WHAT IS REQUIRED: Update the stretch from the line that contains "Given: Click the Structures tab icon" through the line that contains "pos(100,297)" by changing "icon" to "button" and keeping everything else the same. Give back only those lines.
--- RECORDS PROVIDED ---
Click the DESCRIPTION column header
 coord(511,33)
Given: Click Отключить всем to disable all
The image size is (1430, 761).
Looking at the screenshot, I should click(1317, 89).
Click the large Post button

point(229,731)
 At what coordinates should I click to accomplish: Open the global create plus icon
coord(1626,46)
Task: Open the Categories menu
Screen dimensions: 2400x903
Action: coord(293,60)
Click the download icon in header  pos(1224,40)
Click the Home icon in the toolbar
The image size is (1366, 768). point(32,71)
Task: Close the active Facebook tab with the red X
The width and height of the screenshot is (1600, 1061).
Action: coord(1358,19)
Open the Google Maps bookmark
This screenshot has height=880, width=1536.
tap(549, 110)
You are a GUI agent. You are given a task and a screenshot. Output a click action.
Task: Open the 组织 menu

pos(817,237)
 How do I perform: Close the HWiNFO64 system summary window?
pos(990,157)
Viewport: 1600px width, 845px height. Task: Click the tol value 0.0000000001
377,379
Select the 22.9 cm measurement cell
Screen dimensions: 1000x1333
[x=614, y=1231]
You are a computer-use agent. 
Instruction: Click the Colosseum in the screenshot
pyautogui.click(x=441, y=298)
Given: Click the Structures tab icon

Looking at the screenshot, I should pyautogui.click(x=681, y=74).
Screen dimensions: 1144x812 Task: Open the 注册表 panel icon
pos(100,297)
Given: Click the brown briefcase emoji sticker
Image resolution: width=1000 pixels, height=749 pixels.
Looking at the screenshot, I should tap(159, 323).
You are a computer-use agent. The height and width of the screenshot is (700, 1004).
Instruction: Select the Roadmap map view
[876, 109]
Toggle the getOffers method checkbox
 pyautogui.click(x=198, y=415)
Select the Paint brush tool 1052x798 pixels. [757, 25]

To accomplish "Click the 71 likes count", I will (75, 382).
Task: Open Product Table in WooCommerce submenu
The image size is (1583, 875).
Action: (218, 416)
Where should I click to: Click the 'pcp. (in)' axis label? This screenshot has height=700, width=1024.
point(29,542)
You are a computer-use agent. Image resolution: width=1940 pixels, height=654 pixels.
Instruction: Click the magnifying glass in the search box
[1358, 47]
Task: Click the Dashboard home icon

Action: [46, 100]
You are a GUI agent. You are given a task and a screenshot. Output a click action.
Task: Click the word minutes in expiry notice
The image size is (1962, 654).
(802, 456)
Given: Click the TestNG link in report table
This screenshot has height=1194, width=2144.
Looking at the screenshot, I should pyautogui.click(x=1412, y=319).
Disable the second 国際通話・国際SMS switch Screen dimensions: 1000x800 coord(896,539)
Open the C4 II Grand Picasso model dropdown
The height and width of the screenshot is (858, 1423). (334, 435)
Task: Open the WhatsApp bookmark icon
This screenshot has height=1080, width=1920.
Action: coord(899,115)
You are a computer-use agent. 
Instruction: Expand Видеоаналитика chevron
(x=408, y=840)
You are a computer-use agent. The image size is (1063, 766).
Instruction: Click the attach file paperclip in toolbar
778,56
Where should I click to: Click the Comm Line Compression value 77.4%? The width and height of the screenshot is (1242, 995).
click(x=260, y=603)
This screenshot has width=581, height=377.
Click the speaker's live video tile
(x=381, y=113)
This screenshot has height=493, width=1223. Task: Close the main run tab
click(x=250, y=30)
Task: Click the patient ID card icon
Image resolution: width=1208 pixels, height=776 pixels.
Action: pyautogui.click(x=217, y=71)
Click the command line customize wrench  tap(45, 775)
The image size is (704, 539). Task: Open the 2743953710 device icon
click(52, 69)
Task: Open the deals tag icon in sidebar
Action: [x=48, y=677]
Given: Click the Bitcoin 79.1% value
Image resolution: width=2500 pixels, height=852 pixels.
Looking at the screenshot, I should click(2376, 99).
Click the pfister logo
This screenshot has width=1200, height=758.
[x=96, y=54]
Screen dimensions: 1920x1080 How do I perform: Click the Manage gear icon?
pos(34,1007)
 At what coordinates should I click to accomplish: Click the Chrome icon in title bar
---
ANSWER TO THE EXERCISE:
Given: Click the Structures tab button

Looking at the screenshot, I should pyautogui.click(x=681, y=74).
Screen dimensions: 1144x812 Task: Open the 注册表 panel button
pos(100,297)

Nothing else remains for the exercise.